- 任务条目 A -
在关于五月的文段中,什么声音构成了那片天籁的背景?
- 任务条目 B -
接着关于五月的文段的最后一句,把这段文字续写下去。

- 给定文段 -
____________________

五月是鸟儿结群、歌唱和交配的月份,是蜜蜂的月份,是紫丁香开花的月份(也是我出生的月份)。当我写下这一段文字的时候,我刚在日出之后进入了野外,往小河方向走去。阳光、馨香、旋律──蓝色的知更雀、草丛里的鸟群和鸫鸟在我四面八方啼鸣不已,好一片喧哗的天籁,那是从喉咙里唱出来的。近处啄木鸟的啄木声和远处雄鸡的啼鸣,是这片天籁的背景。新鲜的泥土的气息,色彩──远处柔和的浅褐与淡蓝,两天来温暖湿润的天气,给小草染上的新的翠绿。太阳在辽阔晴朗的天空升起,又开始了一天的旅程,多么宏伟壮丽的景象!和煦的阳光流溢着,它沐浴着万物,亲吻着我的面颊。阳光似乎有一点热了。

____________________

[存储的记录]
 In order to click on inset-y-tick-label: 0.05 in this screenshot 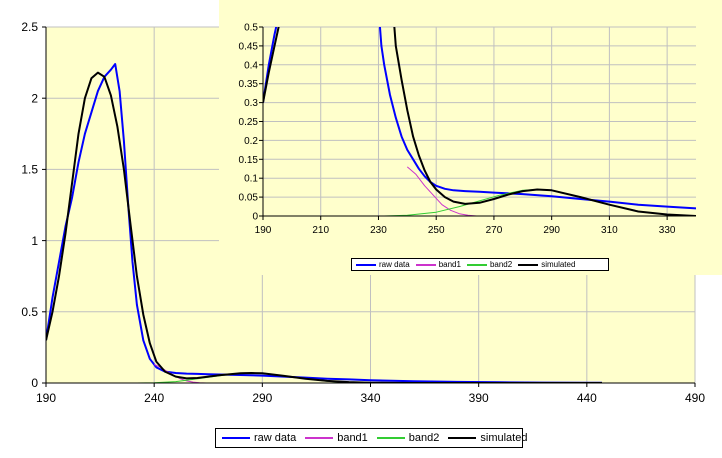, I will do `click(249, 198)`.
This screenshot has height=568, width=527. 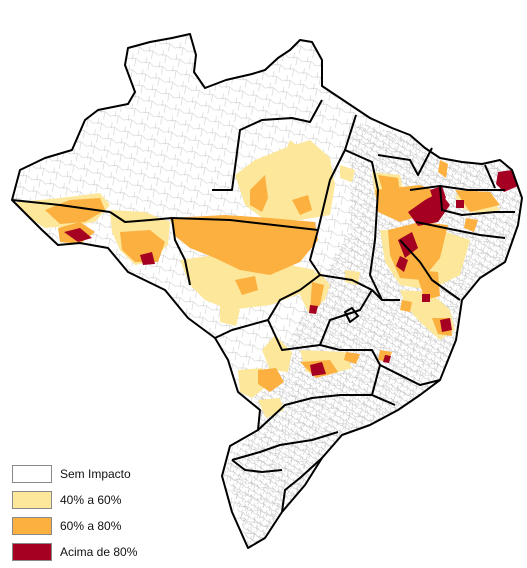 I want to click on legend-item-above-80: Acima de 80%, so click(x=97, y=552).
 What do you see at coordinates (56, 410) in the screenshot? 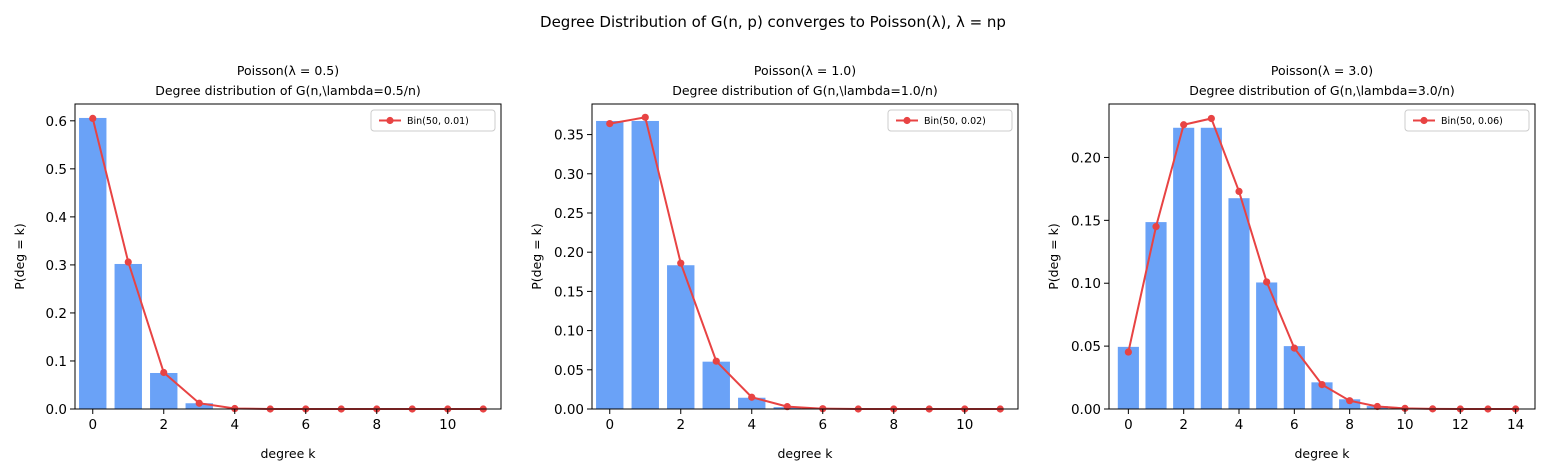
I see `y-tick-label: 0.0` at bounding box center [56, 410].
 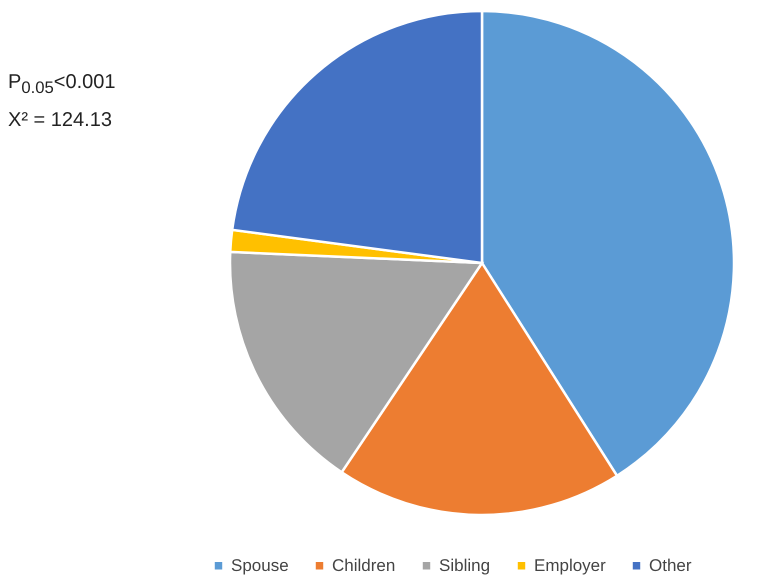 I want to click on legend-label: Other, so click(x=670, y=566).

____________________

- 回答框 A -
近处啄木鸟的啄木声和远处雄鸡的啼鸣。

- 回答框 B -
不久我便听到池塘里的蛙鸣,看到野茱萸的第一朵白花,随着是繁茂的数不尽的金色的蒲公英,一大片一大片铺满了四处的地面,还有白色的樱花和梨花。我蹒跚地走过林边,野生的紫罗兰抬起它蓝色的眼睛向我的脚点头致敬,苹果树新绽的花朵泛着玫瑰色的红晕,小麦地闪着碧玉般晶莹的绿光。暗绿色的裸麦,空气里弥漫着温暖的弹性,矮杉木缀满了褐色小巧的果实。夏天已经完全苏醒。一大群乌鸦哇哇地吵闹,落满枝头。我坐在它们附近,只听得一片震耳的喧哗。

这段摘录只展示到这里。